HYDROCHEMICAL EVOLUTION OF Ca AND Mg IN A SILICATES-DOMINATED BASIN: EVIDENCE FROM MULTIPLE METAL ISOTOPES

The flow paths of groundwater control groundwater age and determine the spatial distribution of its chemical components. In many basins, young groundwater in the recharge area is rich in Ca²⁺ and Mg²⁺, while groundwater in the discharge area is enriched in Na⁺ and depleted in Ca²⁺and Mg²⁺. It is widely known that the dissolution rates of carbonates far exceed those of silicates, leading to the assumption that silicates' contribution to Ca²⁺ and Mg²⁺ in groundwater is negligible. Conversely, studies focus on the would river water argue that silicate weathering significantly contributes to Ca²⁺ and Mg²⁺. Therefore, quantifying contribution from silicate weathering to Ca²⁺ and Mg²⁺ in groundwater is essential.
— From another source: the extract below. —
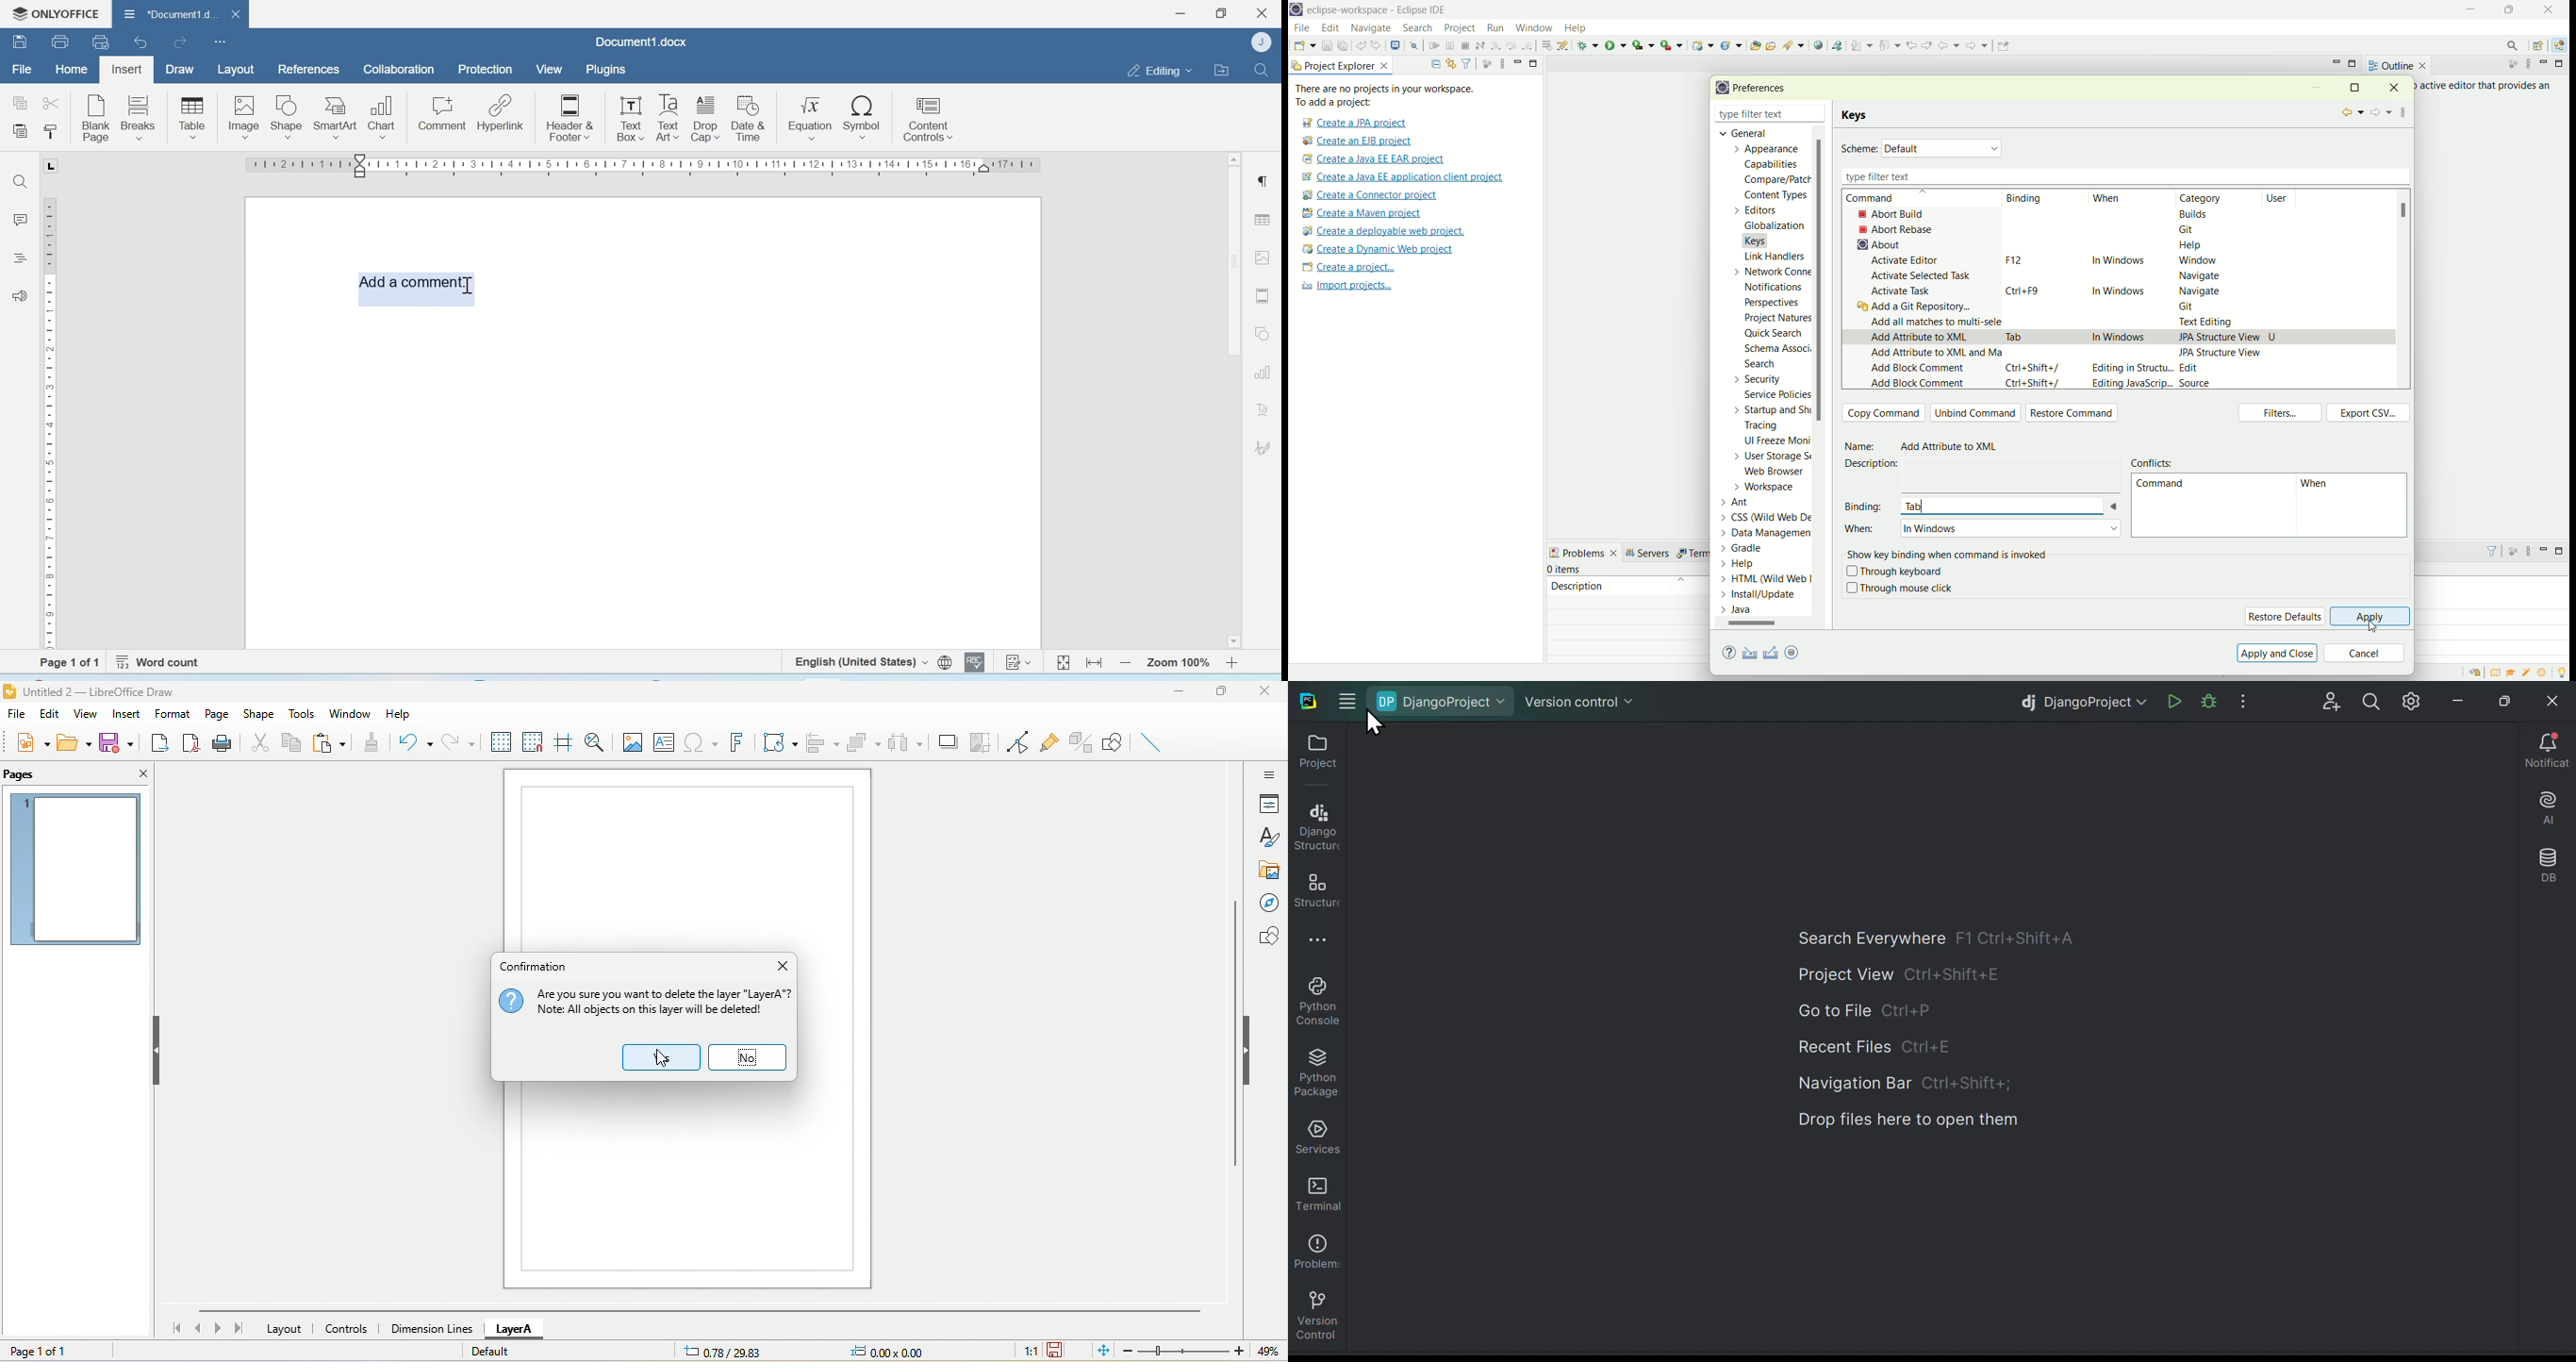 This screenshot has height=1372, width=2576. What do you see at coordinates (2191, 248) in the screenshot?
I see `help` at bounding box center [2191, 248].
In the Ordos Basin in northwestern China, groundwater age varies from 10 years in the recharge area to about 10³ and 10⁴ years in shallow and deep discharge areas, respectively. Using Mg isotopes and various metal isotopes, this study identifies the processes controlling the release and removal of Ca²⁺ and Mg²⁺ during groundwater evolution. Groundwater in the recharge area exhibits δ⁷Li and δ⁴¹K values higher than those of the aquifer sandstone, indicating silicate weathering. A three end-member mixing model using Sr isotopes was established to calculate the contribution of silicate weathering to Ca²⁺ and Mg²⁺ release, showing it accounts for 45% of Ca²⁺ and 91% of Mg²⁺ release in young groundwater.

Mg isotopes reveal that in young groundwater in the recharge area (~10 yrs), Mg²⁺ was removed by clay formation, with a Mg removal rate of 53.77%. In the shallow discharge area (~10³ yrs), Mg removal is primarily controlled by adsorption, while in the deep discharge area (~10⁴ yrs), both adsorption and cation exchange control Mg removal, with rates of 22.26% and 10.17%, respectively. Thus, a three-stage Mg evolution, including clay formation, adsorption, and ion exchange, cumulatively remove nearly 90% of Mg. We also find that Ca²⁺ is removed by adsorption, ion exchange, and calcite precipitation during long-term groundwater circulation, with removal rates of 81.97%, 13.33%, and 0.80%, respectively. Our study enhances the understanding of hydrochemical evolution and elemental cycling in silicate-dominated aquifers.